* Assignment *
Beneath this line are the data; copy exactly the part of them that opens with the line containing "[Search] (284, 2558)" and closes with the line containing "Getnet (479, 2199)", and only that part.

** Opening Material supplied block **

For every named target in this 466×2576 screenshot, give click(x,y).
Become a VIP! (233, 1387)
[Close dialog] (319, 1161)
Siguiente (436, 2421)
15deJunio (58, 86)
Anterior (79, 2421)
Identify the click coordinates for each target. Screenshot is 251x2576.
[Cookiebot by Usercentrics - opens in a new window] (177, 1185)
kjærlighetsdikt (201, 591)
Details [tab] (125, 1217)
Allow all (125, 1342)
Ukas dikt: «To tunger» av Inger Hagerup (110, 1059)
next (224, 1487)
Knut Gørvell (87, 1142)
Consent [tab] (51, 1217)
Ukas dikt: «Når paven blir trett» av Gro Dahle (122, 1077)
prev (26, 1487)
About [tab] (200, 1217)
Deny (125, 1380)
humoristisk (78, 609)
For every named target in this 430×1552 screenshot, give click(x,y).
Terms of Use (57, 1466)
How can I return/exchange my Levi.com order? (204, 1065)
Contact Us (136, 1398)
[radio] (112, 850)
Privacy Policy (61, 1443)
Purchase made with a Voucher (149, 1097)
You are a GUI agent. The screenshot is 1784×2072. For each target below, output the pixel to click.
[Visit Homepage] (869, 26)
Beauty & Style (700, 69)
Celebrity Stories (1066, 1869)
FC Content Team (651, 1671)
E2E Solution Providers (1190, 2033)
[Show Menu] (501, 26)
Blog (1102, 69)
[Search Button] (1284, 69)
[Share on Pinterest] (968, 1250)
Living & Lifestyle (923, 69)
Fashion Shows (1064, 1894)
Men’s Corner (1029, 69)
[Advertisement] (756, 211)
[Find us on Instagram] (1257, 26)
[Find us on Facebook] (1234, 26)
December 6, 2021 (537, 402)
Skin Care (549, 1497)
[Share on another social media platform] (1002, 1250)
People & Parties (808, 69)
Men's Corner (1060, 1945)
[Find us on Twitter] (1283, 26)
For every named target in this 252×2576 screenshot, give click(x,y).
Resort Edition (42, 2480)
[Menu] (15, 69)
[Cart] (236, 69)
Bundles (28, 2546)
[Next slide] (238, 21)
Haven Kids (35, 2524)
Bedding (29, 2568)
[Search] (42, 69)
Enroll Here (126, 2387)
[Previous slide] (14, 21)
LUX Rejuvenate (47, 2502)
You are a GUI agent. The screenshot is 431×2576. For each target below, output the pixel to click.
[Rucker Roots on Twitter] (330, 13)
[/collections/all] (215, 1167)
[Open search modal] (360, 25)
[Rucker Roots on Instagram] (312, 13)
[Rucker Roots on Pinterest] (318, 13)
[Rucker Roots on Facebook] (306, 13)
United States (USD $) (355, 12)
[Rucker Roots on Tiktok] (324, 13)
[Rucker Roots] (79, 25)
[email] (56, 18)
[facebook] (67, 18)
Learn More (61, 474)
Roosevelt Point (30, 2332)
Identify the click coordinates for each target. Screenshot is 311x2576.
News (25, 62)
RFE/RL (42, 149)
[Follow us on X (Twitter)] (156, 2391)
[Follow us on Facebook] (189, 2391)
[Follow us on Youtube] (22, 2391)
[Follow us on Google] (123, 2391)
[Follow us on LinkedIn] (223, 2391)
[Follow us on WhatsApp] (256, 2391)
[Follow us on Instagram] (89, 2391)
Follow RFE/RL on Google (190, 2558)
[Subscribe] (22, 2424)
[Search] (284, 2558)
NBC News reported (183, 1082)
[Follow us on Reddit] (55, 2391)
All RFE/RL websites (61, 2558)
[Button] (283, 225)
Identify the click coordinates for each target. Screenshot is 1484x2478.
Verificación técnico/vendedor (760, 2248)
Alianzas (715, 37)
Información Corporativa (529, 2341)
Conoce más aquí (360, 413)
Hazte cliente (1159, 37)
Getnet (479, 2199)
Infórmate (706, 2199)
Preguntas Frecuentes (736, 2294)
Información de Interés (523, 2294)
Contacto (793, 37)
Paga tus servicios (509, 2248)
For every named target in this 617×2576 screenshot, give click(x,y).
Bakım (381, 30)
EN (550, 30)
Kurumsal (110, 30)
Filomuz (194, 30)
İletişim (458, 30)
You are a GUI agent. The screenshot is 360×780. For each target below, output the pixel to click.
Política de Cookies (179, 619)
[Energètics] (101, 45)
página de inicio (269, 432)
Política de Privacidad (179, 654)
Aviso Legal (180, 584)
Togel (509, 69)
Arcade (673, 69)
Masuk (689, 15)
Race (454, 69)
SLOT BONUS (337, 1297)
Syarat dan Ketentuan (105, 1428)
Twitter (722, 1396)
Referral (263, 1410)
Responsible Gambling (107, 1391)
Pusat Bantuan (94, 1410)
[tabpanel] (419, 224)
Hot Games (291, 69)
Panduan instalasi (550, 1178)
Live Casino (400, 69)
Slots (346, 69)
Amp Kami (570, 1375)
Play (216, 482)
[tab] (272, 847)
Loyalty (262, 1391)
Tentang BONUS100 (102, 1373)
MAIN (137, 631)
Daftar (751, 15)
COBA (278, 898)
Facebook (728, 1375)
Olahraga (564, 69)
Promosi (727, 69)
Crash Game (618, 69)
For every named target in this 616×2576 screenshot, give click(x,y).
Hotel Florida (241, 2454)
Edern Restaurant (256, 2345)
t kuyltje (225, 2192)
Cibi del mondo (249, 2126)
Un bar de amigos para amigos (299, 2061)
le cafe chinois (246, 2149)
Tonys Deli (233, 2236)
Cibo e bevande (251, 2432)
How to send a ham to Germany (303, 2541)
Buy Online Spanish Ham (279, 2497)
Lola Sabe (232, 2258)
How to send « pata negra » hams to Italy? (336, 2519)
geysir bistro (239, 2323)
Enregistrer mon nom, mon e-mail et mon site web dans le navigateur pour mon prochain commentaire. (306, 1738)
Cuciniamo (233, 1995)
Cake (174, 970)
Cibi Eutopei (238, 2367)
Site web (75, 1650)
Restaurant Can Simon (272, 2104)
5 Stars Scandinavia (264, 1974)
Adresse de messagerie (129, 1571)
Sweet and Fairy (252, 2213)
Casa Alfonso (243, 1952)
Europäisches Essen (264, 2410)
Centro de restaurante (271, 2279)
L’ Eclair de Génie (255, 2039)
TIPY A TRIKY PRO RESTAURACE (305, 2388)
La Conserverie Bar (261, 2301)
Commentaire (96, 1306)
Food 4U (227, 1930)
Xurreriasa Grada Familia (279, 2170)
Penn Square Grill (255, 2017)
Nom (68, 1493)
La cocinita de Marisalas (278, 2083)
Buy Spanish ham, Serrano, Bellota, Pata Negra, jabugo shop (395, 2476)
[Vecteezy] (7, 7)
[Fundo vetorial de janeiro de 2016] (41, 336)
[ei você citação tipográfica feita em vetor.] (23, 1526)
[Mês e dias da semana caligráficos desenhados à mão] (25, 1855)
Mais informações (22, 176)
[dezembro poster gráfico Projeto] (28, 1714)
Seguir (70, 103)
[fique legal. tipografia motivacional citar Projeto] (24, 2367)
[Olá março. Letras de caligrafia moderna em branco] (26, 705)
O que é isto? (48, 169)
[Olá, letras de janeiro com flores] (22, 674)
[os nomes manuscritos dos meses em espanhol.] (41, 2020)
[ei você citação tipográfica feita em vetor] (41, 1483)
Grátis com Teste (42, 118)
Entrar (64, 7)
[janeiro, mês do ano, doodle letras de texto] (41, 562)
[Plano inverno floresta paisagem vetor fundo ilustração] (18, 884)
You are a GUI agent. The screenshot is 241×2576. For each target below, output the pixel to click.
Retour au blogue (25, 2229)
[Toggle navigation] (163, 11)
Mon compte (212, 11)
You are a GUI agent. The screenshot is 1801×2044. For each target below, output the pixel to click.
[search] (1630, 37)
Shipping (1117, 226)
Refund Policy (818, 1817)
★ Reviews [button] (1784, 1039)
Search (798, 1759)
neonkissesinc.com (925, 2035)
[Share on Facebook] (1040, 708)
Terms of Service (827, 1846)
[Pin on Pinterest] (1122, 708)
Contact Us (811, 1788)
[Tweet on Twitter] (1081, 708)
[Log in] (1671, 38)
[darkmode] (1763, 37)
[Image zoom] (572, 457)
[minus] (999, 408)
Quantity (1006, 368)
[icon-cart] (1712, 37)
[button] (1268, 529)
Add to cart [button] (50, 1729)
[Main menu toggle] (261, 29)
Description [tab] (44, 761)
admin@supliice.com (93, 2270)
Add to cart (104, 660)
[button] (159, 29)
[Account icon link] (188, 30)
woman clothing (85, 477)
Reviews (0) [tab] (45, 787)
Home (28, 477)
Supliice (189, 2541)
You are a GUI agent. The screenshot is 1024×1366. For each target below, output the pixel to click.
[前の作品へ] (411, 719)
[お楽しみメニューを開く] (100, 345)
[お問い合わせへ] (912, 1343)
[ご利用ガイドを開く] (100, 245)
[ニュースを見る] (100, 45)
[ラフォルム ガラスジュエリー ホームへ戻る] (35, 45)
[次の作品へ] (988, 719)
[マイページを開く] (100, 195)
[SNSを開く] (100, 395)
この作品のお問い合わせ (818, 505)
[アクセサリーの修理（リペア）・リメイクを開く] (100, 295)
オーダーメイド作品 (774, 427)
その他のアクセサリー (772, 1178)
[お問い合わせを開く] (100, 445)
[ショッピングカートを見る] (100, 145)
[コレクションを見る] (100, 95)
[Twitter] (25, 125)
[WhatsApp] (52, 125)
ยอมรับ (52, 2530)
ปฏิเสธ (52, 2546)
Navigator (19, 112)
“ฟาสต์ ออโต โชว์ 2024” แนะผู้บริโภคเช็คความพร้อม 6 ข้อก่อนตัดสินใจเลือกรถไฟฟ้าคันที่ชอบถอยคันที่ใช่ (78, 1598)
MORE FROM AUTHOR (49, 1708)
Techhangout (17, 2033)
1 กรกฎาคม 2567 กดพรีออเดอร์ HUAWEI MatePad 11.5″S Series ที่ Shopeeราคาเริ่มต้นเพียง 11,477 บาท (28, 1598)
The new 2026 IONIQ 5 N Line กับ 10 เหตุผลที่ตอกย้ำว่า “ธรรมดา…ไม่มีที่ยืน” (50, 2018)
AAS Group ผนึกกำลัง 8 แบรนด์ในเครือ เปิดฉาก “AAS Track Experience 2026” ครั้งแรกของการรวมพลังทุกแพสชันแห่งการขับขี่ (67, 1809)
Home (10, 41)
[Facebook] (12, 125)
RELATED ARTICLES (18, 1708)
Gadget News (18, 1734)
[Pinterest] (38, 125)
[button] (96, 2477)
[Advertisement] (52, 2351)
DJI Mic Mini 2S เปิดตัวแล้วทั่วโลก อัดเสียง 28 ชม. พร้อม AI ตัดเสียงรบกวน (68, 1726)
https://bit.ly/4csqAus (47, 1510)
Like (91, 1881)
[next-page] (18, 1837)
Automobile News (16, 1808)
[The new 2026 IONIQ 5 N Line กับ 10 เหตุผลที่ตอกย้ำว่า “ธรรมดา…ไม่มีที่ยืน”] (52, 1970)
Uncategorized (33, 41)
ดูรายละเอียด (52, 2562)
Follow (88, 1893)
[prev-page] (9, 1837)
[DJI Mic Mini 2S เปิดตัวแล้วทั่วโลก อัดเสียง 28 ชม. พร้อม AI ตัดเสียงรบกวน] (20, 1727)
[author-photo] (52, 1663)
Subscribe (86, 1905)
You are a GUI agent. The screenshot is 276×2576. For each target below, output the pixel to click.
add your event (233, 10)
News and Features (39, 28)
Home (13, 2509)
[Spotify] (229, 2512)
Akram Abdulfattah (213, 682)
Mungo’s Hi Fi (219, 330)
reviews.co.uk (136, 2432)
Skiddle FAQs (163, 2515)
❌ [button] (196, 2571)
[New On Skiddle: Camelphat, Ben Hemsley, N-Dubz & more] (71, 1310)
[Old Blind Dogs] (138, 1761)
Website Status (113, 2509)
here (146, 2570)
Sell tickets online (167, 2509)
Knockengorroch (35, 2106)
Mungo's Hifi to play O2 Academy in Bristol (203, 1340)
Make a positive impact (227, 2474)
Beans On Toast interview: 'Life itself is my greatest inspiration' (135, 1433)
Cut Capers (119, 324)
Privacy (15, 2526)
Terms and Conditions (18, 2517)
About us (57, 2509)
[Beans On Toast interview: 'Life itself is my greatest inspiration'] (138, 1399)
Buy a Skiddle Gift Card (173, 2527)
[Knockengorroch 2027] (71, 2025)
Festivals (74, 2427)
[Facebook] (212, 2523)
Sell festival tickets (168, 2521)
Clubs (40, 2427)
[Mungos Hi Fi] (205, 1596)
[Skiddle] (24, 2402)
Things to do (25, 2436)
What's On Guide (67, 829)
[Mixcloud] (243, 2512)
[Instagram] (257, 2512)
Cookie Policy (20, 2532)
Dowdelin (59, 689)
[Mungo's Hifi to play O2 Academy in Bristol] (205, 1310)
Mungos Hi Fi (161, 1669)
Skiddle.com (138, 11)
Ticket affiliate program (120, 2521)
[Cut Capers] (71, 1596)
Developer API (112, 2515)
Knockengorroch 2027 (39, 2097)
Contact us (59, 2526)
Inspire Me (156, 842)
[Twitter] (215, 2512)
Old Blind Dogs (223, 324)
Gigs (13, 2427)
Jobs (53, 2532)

** Closing Material supplied block **

* Response for this exercise *
[Search] (284, 2558)
NBC News reported (183, 1082)
[Follow us on Reddit] (55, 2391)
All RFE/RL websites (61, 2558)
[Button] (283, 225)
Identify the click coordinates for each target. Screenshot is 1484x2478.
Verificación técnico/vendedor (760, 2248)
Alianzas (715, 37)
Información Corporativa (529, 2341)
Conoce más aquí (360, 413)
Hazte cliente (1159, 37)
Getnet (479, 2199)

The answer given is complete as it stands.